The 3-Step Reset For When You Can't Concentrate

This article was written for and originally appeared in Career Contessa

No one expects you to operate at full capacity one hundred percent of the time, but that doesn’t change the fact that a day spent staring blankly at a long list of to-do’s and accomplishing nothing can be extremely frustrating.

Even if you start the day with good intentions, we live in a world of constant distractions where things like texts, emails, social media, and the latest Netflix series are poised to steal away your attention at a moment’s notice. This constant deluge of information is hurting our productivity levels and putting us all on edge. Yep, one researcher at the University of California, Irvine found that attention distraction leads to higher stress and a bad mood.

Whether it’s at the office or in your personal life, finding ways to combat distractions and concentrate better is something that every girl boss will benefit from learning. The next time you’re on the verge of zoning out or you feel your mind drifting away from your work, try using this three step method to clear your head, recharge, and in the words of Rihanna: (get back to) work, work, work, work, work.

Step 1: Tough it out for five more minutes

When distractions start pulling you away from the task at hand, force yourself to keep going for five minutes longer. Depending on how far-gone your concentration level is, the quality of your work during this time could be pretty rough, but the point is to avoid automatically giving into the distraction. Do this every time you feel your focus slipping away and you’ll slowly strengthen your mental endurance, which will make concentrating much easier in the long run.

Step 2: Identify the cause and find your motivation

Take a moment to acknowledge the underlying reason for why you can’t concentrate. Sure, you’re bombarded by distractions, but why can’t you tune them out? There are a few things that could be contributing, some of the most common include having too many things on your plate, wanting to avoid a difficult task, or being uninterested in your work.  

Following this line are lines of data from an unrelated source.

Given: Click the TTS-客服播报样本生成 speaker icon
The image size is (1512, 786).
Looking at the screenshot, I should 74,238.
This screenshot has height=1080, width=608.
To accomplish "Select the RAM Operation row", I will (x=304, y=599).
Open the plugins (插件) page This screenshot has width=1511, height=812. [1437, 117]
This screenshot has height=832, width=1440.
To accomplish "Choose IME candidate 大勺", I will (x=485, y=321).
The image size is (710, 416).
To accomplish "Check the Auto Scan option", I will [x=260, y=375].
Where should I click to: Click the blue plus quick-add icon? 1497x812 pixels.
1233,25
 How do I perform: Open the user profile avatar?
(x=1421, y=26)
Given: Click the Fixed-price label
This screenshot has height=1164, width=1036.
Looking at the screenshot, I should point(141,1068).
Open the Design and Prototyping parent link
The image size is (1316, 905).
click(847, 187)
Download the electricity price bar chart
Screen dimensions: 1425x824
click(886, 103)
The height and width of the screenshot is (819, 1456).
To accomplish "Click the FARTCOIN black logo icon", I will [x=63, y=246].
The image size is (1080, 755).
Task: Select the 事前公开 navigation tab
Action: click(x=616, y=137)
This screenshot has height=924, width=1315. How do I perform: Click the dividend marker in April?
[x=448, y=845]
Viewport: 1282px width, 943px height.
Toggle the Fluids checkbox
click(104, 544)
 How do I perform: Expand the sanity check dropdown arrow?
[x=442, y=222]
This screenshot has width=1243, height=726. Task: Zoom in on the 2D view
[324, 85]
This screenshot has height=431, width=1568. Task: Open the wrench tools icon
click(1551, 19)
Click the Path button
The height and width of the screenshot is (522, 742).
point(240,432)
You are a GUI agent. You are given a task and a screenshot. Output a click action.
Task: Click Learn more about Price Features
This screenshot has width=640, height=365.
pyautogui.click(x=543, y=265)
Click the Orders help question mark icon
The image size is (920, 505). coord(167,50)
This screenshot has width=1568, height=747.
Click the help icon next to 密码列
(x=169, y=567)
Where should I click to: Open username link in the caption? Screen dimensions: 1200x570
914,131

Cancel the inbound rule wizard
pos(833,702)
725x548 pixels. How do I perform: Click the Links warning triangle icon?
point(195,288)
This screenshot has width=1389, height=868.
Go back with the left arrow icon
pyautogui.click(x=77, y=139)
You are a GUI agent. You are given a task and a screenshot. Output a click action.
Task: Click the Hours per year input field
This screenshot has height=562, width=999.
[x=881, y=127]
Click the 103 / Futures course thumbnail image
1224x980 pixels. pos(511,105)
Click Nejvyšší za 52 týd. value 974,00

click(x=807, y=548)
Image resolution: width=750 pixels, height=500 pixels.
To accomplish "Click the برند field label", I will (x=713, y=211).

Once you’ve identified the heart of the issue, decide how you will solve this problem or stay motivated in spite of it. For example, if you’re overwhelmed by the amount of work you have, perhaps organizing your desk or writing out your to-do list will help calm your nerves. Are you bored? Think about the ultimate goal or purpose of your work and find encouragement there. This process of understanding why and making a change, either to your mindset or physical environment, is important in order to avoid falling back into distraction over and over again.

Step 3: Set a timer and take a break

Allow your brain some time to rest and reenergize before you refocus. Physically walk away from whatever it is you’re working on for 5-10 minutes and indulge your inability to concentrate. It’s up to you what exactly you do during this time, but activities like getting some fresh air, doing stretches, or grabbing brain food can all be helpful. Just be sure to set a timer to ensure that you stay on track.

Speaking of timers, taking short, scheduled breaks throughout your workday is a great way to prevent your concentration level from getting to the point of no return in the first place. One method we love is the Pomodoro Technique. This focus hack involves working in 25-minute sessions and maintaining regular five-minute breaks between each session. Working in this way can help train your brain to concentrate on the task at hand and deal with distractions later.